Re: [RFC 2/5] sched: Add CPU rate soft caps

From: Mike Galbraith
Date: Fri May 26 2006 - 07:29:19 EST


On Fri, 2006-05-26 at 21:17 +1000, Con Kolivas wrote:
> On Friday 26 May 2006 21:15, Mike Galbraith wrote:
> > On Fri, 2006-05-26 at 20:48 +1000, Con Kolivas wrote:
> > > On Friday 26 May 2006 14:20, Peter Williams wrote:
> > > > 3. Enforcement of caps is not as strict as it could be in order to
> > > > reduce the possibility of a task being starved of CPU while holding
> > > > an important system resource with resultant overall performance
> > > > degradation. In effect, all runnable capped tasks will get some amount
> > > > of CPU access every active/expired swap cycle. This will be most
> > > > apparent for small or zero soft caps.
> > >
> > > The array swap happens very frequently if there are nothing but heavily
> > > cpu bound tasks, which is not an infrequent workload. I doubt the zero
> > > caps are very effective in that environment.
> >
> > Hmm. I think that came out kinda back-assward. You meant "the array
> > swap happens very frequently _unless_..." No?
>
> No I didn't. If all you are doing is compiling code then the array swap will
> happen often as they will always use up their full timeslice and expire.
> Therefore an array swap will follow shortly afterwards.
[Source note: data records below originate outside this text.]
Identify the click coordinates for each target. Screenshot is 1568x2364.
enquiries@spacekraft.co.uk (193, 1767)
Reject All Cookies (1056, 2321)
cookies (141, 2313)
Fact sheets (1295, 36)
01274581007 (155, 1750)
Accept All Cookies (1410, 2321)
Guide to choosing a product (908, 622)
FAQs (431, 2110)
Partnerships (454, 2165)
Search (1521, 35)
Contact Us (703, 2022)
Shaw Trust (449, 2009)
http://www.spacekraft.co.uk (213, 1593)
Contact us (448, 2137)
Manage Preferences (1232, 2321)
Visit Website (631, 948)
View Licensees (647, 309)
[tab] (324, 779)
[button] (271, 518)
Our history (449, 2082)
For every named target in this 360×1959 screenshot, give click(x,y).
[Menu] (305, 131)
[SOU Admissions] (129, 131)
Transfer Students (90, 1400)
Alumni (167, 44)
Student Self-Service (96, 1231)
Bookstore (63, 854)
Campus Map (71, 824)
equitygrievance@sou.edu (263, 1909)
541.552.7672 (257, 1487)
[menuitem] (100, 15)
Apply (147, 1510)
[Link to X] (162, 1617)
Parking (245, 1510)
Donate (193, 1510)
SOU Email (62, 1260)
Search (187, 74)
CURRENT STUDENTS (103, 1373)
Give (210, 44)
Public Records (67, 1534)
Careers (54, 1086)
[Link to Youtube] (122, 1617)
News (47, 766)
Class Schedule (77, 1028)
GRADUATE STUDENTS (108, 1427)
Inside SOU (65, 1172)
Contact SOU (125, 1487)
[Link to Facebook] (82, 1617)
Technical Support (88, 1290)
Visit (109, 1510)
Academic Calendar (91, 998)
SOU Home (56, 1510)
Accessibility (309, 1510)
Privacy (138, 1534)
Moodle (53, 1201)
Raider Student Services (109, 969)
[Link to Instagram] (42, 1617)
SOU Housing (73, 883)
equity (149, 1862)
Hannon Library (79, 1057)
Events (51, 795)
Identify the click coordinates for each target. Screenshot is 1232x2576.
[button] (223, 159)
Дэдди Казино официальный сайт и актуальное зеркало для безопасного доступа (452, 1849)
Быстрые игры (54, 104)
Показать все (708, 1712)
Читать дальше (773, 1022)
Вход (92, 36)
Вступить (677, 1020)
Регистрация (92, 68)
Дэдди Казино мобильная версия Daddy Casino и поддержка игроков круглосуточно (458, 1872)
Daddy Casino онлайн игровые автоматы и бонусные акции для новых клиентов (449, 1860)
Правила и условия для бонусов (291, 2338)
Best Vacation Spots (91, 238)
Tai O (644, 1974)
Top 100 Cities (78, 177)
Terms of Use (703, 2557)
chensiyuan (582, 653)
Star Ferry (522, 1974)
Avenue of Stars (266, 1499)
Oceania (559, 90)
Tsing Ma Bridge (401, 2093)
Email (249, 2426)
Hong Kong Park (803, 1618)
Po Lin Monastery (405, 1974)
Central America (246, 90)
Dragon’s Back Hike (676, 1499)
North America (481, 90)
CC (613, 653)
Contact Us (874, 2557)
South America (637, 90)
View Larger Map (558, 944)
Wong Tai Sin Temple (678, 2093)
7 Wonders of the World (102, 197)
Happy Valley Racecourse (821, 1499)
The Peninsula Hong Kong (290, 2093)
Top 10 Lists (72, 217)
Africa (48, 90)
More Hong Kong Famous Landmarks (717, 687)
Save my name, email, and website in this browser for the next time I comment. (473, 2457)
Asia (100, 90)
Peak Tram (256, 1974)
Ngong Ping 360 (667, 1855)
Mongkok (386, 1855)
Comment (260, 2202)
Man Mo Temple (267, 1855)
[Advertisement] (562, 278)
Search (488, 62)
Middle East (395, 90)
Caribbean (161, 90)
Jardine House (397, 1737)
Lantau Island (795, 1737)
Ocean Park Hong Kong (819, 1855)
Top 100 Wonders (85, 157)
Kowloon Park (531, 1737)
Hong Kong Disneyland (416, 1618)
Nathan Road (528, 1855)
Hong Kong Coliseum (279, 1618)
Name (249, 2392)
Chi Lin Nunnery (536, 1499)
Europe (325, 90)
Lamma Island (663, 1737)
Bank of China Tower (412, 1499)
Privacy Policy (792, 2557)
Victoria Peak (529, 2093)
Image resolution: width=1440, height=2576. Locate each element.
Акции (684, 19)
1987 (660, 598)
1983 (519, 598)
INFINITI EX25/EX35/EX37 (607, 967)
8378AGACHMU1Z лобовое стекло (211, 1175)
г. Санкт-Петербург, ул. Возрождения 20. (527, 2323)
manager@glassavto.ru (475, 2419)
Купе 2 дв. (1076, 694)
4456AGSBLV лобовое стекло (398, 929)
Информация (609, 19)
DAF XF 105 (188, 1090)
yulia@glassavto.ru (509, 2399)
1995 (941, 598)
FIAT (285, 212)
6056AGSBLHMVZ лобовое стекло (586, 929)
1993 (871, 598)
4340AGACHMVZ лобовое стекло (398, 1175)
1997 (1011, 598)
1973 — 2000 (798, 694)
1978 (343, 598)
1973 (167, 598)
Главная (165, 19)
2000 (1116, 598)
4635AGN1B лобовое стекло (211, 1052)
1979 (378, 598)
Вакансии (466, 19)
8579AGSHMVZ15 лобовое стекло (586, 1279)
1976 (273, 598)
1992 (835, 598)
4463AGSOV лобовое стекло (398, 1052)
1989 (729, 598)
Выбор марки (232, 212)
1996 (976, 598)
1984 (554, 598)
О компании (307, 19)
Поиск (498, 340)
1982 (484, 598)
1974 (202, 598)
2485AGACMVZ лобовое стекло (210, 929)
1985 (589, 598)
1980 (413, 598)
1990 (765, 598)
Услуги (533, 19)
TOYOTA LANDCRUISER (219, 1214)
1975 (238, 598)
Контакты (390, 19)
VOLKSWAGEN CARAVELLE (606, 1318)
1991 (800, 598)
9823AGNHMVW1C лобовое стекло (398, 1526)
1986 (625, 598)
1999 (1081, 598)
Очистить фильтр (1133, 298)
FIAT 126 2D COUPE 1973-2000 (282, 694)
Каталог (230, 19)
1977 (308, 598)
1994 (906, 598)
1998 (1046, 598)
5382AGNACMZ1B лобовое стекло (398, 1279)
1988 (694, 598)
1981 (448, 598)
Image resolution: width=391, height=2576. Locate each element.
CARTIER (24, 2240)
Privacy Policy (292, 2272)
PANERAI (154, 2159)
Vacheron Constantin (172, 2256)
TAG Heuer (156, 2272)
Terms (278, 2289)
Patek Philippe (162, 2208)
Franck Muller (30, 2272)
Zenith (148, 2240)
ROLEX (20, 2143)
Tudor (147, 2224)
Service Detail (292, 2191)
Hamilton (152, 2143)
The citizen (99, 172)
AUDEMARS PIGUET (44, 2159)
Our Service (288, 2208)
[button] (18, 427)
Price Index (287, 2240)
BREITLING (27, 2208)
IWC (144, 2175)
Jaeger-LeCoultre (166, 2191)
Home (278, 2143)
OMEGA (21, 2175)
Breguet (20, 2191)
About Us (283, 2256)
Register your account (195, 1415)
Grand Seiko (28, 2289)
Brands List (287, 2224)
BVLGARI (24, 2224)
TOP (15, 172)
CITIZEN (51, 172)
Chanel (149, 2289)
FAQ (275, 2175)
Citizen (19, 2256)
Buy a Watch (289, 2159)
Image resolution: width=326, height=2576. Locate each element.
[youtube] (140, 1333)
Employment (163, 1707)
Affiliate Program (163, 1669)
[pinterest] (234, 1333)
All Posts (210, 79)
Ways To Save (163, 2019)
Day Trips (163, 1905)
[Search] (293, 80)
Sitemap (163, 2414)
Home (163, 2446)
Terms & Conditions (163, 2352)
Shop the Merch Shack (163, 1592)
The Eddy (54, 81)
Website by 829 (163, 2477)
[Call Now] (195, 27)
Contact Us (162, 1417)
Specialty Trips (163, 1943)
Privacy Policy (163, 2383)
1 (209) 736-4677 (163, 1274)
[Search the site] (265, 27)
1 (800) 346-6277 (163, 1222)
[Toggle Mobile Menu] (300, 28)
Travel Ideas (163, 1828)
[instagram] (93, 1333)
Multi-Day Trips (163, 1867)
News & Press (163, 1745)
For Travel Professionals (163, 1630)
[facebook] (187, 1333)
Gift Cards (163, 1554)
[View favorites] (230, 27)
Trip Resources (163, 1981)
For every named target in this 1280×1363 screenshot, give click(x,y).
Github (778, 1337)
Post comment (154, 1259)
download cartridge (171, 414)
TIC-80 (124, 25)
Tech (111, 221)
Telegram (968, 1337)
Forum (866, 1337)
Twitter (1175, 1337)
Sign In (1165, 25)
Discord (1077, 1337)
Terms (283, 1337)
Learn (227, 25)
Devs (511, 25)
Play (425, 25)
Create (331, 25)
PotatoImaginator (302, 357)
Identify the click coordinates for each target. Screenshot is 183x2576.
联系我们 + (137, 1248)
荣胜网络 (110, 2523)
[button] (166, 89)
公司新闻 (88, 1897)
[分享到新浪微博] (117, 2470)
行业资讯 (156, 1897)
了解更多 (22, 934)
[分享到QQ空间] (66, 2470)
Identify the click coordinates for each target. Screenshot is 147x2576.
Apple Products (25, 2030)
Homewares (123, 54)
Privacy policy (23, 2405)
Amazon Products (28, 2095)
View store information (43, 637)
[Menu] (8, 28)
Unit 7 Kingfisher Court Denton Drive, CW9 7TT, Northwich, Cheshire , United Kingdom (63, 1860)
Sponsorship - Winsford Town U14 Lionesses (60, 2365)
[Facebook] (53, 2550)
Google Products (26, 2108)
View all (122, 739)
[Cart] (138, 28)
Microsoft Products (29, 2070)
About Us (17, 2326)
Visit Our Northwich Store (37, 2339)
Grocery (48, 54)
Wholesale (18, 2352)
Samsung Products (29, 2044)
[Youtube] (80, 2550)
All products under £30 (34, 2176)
Afterward being possibly ages. Frequent array switch happens when you
have mostly sleepy processes, not cpu bound. But whatever.

> > But anyway, I can't think of any reason to hold back an uncontested
> > resource.
>
> If you are compiling applications it's a contested resource.

These zero capped tasks are at the bottom of the heap. They won't be
selected if there's any other runnable task, so it's not contested.